WORKS OF THE VICTORIA AND ALBERT MUSEUM YOU SHOULDN’T MISS
How to choose the works of the Victoria and Albert Museum to see without missing out its masterpieces?
The challenge is enormous but someone’s got to do it. So here’s the list, that it will be certainly modified and widened in the future, also thanks to your suggestions (I’m looking forward to reading them in the comments) of the unmissable masterpieces.
Works of the Victoria and Albert Museum in London
WORKS OF THE VICTORIA AND ALBERT MUSEUM
The charm of the Victoria and Albert Museum is due to the fact that it’s not a museum where to admire only paintings, but it displays also sculptures and everyday objects, furniture and design items.
Here are what works of the Victoria and Albert Museum in London you must know and see, as soon as possible.
The Three Graces by Canova
Among the works of the Victoria and Albert Museum the “Three Graces” by Antonio Canova is my favourite.
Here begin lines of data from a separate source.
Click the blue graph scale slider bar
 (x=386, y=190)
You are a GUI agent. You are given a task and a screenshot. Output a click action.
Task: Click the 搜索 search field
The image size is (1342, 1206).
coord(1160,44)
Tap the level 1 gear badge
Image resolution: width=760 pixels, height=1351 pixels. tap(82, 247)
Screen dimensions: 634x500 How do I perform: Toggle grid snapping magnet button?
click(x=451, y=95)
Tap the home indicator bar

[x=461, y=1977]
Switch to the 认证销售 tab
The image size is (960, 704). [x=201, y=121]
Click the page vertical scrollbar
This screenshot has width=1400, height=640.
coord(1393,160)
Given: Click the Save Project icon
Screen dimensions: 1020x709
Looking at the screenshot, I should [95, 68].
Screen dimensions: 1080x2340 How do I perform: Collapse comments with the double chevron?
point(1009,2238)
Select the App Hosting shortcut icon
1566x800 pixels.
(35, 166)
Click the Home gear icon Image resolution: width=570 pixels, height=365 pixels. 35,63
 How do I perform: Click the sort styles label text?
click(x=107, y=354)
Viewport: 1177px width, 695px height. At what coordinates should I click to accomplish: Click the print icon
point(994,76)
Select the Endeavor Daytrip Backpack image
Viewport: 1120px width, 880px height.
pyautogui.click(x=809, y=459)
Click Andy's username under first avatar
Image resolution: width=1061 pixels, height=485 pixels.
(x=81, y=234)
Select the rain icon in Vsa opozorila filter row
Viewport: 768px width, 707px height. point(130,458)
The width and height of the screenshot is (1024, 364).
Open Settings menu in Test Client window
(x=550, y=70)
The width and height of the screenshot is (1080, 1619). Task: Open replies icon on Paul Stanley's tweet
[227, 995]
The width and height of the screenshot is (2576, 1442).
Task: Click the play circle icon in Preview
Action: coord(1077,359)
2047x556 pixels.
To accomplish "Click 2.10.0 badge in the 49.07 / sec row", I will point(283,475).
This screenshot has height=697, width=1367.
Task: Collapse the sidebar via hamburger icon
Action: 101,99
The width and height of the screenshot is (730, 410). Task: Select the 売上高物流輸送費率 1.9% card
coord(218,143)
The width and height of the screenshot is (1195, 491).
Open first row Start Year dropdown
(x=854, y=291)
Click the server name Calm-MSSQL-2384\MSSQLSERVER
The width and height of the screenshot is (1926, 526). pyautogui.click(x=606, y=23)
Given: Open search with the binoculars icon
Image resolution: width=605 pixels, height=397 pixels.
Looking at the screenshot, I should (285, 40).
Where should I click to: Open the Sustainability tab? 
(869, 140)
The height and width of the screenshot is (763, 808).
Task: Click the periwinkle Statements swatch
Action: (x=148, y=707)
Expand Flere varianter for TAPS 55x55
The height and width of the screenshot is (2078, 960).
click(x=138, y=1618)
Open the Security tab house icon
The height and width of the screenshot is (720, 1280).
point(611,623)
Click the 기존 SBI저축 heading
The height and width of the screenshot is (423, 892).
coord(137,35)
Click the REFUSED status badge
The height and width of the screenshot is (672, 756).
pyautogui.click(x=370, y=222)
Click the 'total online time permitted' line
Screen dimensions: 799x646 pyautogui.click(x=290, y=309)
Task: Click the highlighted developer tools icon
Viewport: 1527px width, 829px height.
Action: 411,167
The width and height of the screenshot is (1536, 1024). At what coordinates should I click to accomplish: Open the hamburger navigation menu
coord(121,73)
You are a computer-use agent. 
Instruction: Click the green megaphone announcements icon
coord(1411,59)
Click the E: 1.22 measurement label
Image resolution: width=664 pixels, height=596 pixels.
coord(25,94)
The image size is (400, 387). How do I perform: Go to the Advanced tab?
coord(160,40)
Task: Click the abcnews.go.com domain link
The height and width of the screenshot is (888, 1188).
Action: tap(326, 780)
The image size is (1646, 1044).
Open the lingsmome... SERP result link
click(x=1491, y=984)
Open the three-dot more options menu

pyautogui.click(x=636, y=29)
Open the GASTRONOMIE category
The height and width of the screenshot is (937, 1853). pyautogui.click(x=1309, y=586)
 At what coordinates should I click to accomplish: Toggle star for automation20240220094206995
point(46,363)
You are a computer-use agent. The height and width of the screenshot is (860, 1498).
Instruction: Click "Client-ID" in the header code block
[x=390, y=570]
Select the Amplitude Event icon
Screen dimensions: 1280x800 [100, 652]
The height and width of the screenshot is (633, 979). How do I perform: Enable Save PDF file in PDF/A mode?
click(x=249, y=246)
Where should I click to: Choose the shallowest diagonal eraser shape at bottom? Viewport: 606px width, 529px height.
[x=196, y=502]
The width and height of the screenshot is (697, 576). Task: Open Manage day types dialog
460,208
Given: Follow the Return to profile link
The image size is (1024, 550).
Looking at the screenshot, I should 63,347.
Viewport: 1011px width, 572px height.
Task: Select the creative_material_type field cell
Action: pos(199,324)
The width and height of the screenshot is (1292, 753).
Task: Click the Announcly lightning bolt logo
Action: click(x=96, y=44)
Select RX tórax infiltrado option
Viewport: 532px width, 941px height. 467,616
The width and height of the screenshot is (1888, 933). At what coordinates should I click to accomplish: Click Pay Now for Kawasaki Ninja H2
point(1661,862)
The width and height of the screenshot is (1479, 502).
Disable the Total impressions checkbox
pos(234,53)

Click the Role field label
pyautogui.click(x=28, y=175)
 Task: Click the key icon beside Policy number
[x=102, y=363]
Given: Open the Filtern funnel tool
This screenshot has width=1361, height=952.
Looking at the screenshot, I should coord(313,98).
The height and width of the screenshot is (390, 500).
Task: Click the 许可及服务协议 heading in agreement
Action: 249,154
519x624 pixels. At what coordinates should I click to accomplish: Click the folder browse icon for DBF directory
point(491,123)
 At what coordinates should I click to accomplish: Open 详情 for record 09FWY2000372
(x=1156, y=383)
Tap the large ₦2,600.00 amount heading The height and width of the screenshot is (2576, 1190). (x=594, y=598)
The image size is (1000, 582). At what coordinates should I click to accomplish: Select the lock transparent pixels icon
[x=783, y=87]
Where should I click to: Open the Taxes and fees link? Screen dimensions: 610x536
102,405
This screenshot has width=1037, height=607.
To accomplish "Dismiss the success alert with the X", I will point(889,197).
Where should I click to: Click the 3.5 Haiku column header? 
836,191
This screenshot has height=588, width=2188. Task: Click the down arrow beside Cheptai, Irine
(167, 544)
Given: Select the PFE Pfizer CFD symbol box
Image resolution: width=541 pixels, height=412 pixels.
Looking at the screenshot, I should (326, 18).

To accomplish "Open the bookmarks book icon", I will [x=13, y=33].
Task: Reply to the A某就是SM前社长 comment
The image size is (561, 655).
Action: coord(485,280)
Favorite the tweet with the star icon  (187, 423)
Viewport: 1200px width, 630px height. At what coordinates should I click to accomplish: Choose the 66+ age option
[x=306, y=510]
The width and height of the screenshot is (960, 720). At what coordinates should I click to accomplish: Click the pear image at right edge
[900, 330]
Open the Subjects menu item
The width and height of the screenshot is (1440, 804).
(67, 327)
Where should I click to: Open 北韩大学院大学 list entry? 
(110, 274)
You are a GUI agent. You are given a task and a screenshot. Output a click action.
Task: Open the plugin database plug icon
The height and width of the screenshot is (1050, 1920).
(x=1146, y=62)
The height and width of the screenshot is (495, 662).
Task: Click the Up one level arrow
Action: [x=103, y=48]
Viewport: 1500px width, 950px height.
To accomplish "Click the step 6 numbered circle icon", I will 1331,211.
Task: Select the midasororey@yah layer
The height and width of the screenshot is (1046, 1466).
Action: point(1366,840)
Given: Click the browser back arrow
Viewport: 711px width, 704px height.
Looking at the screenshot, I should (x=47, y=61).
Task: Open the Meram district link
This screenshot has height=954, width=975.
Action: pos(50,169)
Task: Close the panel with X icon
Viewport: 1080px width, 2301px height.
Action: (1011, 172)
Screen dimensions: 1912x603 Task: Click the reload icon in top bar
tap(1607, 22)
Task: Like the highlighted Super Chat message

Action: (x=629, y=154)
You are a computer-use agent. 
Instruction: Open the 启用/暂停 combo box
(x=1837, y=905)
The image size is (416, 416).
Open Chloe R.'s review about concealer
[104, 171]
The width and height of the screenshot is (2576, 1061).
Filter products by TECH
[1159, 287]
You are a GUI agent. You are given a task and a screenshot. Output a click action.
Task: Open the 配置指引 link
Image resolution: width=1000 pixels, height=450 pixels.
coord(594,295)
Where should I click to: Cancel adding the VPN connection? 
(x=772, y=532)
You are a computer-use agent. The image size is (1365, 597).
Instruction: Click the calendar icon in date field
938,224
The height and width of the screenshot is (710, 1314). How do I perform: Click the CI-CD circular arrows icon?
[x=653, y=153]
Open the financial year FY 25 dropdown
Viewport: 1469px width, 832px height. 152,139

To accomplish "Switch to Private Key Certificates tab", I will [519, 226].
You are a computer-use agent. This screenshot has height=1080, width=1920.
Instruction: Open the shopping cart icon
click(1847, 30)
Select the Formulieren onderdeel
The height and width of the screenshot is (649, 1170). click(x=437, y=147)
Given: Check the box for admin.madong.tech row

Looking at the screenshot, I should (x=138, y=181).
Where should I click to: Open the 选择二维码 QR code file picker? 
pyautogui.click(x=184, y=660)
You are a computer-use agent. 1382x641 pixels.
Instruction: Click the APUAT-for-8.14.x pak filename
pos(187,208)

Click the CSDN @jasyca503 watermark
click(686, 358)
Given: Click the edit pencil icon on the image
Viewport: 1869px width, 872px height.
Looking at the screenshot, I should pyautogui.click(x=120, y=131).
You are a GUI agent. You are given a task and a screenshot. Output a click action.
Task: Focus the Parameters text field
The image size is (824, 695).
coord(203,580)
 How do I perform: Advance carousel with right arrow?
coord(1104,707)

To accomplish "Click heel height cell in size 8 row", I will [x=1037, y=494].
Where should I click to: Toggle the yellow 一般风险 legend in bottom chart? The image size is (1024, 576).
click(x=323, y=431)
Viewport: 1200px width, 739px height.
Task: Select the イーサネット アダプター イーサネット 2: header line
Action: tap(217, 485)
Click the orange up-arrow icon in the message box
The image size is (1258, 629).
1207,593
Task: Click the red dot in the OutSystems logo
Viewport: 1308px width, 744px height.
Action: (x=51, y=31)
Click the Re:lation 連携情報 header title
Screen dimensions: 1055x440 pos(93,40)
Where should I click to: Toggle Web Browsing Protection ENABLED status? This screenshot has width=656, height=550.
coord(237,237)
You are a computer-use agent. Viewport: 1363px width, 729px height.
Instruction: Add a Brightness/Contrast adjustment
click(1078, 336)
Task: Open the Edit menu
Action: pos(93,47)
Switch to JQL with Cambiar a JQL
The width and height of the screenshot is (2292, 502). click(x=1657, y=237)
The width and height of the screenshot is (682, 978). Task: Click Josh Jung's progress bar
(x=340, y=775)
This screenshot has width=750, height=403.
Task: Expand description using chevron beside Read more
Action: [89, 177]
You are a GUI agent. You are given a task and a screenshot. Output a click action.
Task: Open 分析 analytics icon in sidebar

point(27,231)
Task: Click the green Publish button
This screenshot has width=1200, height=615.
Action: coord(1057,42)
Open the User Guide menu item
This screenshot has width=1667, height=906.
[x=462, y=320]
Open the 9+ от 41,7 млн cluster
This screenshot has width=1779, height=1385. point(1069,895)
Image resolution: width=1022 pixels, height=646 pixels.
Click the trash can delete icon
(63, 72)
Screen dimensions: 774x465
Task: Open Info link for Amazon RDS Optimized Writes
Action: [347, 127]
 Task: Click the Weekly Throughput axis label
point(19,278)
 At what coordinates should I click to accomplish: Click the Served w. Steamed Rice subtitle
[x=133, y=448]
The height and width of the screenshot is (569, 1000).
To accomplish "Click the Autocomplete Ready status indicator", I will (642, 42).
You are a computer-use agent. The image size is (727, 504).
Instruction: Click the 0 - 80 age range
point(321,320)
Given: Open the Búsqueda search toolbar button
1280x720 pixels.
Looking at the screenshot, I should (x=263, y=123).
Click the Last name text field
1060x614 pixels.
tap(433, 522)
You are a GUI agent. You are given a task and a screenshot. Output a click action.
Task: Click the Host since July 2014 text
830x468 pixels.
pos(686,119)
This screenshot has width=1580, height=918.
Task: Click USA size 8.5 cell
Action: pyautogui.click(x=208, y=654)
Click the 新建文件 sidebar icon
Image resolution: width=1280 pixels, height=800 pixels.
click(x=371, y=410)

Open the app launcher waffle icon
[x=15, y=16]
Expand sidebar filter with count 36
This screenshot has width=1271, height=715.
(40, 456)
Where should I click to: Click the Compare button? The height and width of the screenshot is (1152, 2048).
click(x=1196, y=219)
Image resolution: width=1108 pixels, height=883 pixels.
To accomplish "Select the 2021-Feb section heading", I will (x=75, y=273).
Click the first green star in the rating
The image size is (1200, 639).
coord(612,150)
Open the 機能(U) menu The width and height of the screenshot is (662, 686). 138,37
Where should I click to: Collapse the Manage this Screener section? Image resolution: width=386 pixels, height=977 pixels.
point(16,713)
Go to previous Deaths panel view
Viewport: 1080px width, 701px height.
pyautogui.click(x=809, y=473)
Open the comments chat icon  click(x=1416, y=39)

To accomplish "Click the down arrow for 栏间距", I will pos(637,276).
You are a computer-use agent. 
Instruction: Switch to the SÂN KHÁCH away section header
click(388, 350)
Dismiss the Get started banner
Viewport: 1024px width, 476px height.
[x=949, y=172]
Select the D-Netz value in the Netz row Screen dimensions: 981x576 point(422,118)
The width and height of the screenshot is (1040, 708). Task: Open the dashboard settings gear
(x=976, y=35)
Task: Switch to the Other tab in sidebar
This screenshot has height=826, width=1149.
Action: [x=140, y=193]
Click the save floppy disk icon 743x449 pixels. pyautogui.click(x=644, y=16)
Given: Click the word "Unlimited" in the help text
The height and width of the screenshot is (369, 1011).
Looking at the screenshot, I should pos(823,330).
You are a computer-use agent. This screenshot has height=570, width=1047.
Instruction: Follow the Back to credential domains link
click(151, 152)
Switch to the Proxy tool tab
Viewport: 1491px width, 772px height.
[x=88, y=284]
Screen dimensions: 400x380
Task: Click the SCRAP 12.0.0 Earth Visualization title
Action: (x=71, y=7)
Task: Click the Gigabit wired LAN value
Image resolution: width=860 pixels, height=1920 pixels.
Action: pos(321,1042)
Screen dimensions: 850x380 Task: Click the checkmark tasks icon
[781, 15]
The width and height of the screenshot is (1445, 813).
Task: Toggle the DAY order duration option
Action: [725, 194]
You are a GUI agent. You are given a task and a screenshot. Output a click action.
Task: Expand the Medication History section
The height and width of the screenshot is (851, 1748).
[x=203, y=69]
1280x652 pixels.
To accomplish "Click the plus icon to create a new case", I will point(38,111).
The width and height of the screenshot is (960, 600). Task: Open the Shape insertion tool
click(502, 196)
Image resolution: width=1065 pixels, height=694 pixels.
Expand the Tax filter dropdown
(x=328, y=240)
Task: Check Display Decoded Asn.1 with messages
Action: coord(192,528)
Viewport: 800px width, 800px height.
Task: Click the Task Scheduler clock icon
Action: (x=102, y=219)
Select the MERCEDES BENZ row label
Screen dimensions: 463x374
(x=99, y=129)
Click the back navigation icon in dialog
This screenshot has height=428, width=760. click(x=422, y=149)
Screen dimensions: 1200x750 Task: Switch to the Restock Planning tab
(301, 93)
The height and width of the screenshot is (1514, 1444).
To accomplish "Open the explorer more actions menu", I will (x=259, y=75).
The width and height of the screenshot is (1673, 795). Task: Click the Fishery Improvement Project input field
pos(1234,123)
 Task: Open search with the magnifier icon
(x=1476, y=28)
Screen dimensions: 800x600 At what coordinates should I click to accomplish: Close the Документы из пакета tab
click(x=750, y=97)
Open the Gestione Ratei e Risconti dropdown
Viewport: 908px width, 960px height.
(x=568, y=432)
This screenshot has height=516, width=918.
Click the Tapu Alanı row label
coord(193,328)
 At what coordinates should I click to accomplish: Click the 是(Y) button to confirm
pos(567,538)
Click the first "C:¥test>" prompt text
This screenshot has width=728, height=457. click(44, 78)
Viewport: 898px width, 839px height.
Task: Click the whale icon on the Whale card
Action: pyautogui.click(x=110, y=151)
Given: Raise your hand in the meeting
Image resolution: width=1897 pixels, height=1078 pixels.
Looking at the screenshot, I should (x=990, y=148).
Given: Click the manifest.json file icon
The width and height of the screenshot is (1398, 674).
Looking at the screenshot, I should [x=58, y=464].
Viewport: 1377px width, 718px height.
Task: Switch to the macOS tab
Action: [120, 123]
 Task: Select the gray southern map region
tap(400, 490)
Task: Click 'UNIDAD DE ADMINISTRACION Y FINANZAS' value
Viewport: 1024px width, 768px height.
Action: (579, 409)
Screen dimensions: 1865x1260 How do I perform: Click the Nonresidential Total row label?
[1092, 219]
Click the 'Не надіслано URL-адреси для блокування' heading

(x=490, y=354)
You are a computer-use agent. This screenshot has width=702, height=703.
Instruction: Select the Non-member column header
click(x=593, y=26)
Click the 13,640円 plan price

You will be enchanted by this sculpture group, and another version is on display in the Hermitage Museum in St Petersburg.
The sculpture achieved success as soon as it was exhibited and, despite many purchase requests, Canova sold it to Eugène de Beauharnais, son of Josephine Bonaparte. A second version was commissioned by the Duke John Russell, who brought it to London.
Miraculous Draught of Fishes by Raphael
Among the works of the Victoria and Albert Museum is also this tempera painting on paper that belongs to the cartoons for the tapestries for the Sistine Chapel.
Pope Leo X commissioned Raphael to make preparatory cartoons for some tapestries to place inside the Sistine Chapel. The cartoons were sent to Brussels and transformed into tapestries in the workshop of Pieter van Aelst, who made other copies and, maybe, lent also to other workshops.
It was Queen Victoria who placed it in the Victoria and Albert Museum in London in 1865.
Salisbury Cathedral from the Close by Constable
Among the unmissable works of the Victoria and Albert Museum are also paintings by Constable, the major English landscape painter together with William Turner.
“Salisbury Cathedral from the Close” is one of Constable’s most famous paintings, commissioned by John Fisher, a friend of the artist and Bishop of Salisbury. However, the work wasn’t immediately appreciated, because of the sky, considered too cloudy, so Constable had to paint another version, which is now part of the collection of works of the Metropolitan Museum of Art of New York.
The first version, the rejected one, is the work on display in the Victoria and Albert Museum in London.